The weather is finally starting to get colder and it looks like Winter may actually show up soon. I subscribe to a cooking magazine called "Everyday Food". It's a nice little mag that has some easy and good recipes in every issue. In the October '06 issue the cover recipe was Beef Stew. It looked good and I've been wanting to try it and yesterday I just figured it would hit the spot so I gave it a try. It was very good and I'm looking forward to leftovers tonight. Here's the recipe....

*Beef Stew*
Serves 6
*Prep time:* 15 minutes *Total time: *2 hours 45 minutes

3 lbs. Beef chuck trimmed of visible fat and cut into 1-1/2" cubes
1/3 cup tomato paste
3 tbsp. balsamic vinegar
2 tbsp. all-purpose flour
coarse salt and ground pepper
1 lb. medium onions (about 2 cut into 1" chunks)
1 lb. (about 6) small white or red new potatoes well scrubbed and halved if large
1 lb carrots cut into 1-1/2" lengths
6 garlic cloves smashed
2 bay leaves

Preheat oven to 350. 
In a dutch oven (5 quart) with a tight fitting lid, combine beef, tomato paste, vinegar, and flour. Season with salt and pepper.

Add onions, potatoes, carrots, garlic, bay leaves, and 3 cups water. Stir and bring to a boil. Cover and transfer to oven and cook until meat is fork tender and if desired, season with salt and pepper before serving.
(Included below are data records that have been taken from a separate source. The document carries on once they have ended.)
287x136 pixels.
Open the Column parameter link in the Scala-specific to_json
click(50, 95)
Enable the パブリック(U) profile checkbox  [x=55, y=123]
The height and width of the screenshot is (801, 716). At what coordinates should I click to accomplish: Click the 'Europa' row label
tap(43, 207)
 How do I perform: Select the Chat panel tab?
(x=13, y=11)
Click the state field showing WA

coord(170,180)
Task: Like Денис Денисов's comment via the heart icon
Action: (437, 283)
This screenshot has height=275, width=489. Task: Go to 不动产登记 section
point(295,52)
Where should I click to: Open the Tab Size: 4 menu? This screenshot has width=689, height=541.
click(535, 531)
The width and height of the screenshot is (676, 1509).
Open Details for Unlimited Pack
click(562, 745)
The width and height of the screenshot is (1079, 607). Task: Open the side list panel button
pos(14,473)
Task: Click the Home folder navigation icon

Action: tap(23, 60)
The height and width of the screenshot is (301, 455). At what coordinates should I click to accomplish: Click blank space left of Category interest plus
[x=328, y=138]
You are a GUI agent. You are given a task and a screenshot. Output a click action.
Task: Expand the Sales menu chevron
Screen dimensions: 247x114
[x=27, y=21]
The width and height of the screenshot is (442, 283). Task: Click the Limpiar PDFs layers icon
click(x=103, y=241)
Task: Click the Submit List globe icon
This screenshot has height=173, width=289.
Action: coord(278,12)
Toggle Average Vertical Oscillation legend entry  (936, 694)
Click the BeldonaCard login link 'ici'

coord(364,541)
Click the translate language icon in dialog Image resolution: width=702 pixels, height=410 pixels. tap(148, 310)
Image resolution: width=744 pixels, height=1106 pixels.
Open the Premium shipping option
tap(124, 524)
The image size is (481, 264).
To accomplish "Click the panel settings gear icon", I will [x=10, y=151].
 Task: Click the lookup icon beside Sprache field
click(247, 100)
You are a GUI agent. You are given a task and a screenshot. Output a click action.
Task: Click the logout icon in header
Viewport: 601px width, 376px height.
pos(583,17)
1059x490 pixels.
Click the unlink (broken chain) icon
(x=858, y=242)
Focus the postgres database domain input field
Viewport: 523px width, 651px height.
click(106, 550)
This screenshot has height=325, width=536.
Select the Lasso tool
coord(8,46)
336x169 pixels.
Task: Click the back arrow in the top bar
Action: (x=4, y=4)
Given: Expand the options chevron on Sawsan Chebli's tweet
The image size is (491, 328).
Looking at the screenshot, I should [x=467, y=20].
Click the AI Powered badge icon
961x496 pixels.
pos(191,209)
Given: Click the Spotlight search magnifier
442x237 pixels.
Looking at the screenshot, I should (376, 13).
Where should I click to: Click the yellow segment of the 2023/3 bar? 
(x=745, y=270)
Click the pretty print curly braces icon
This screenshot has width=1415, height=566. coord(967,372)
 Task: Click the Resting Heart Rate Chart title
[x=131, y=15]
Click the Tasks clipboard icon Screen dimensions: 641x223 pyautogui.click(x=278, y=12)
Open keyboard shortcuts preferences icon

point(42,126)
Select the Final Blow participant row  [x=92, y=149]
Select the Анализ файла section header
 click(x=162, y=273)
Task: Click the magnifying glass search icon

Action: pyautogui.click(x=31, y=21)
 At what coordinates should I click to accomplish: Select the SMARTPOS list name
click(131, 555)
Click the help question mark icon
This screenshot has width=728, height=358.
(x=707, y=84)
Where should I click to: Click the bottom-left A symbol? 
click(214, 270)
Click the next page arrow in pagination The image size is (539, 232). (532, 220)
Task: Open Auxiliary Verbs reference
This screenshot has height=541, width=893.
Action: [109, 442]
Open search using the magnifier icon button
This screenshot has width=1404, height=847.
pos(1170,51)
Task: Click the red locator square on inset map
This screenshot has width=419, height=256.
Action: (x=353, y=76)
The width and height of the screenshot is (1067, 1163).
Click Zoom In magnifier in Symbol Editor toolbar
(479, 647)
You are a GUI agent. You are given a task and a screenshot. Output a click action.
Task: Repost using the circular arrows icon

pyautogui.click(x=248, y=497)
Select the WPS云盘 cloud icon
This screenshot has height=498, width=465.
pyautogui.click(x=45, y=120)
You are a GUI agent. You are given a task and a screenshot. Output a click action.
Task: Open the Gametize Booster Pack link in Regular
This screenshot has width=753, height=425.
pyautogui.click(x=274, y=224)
I used small red potatoes but quartered them so they'd cook better. It worked well and were perfectly done. I also just used a small 1 lb. bag of mini-carrots because it's easier than peeling and cutting large ones. They also cooked just right and weren't mushy. Another change I made was that I used a small 6 oz. can of tomato paste which is probably a good 1/2 to 3/4 cups but I didn't have a use for the extra so I used it all. It added a nice flavor to the stew. One thing I may try next time is to throw in some fresh mushrooms too. I love mushrooms and think that would add some good flavor.

This dish is very easy to do and my wife and son loved it. So next time it's cold and nasty out and you want a nice hot bowl of stew give this one a shot.

Oh yeah, a nice hot batch of Grands Biscuits went very well with it also. 

Enjoy

*P.S. I bet this would work very well with Venison!*


----------



## PrtyMolusk (Aug 13, 2000)

Howdy-

I dunno, John; being more of a 'traditionalist' I tend to cringe at the thought of any tomato products in my stew.

And balsamic vinegar? I'll have to cogitate on this one a while....

...although I must say, I've never been steered wrong by one of your recipes yet!


----------



## ESOX (Nov 20, 2000)

Maybe the vinegar is to add acid to help tenderize the meat, since it won't be cooking all day?


----------



## jpollman (Jan 14, 2001)

ESOX said:


> Maybe the vinegar is to add acid to help tenderize the meat, since it won't be cooking all day?


That's what I'm thinking Paul. But I just finished a bowl about 15 minutes ago and it's even better tonight. The meat is very tender and flavorful.

I was leary about the tomato paste also but it does give it good flavor.

John


----------



## walleyeman2006 (Sep 12, 2006)

tomatos and vinigar are both acidic and both cut your cooking time down but in the end a lot of the acid boils off just like alcohol.....most recipes that call for tomato paist and or vinegar you can simply marinade the meat in tomato juice over night and forgo the vinigar and paist ....if you dont care for the acid taist .....a couple tble spoons of sugar just before your done cooking works great too ...gets rid of any brassy taist


----------



## baydog2 (Jun 14, 2003)

Sound good now that cold weather finally hit us. Don't forget to remove the bay leaves after cooking. They kind of have a bad taste and texture if bitten into :yikes: for somebody that does not cook with bay leaves.


----------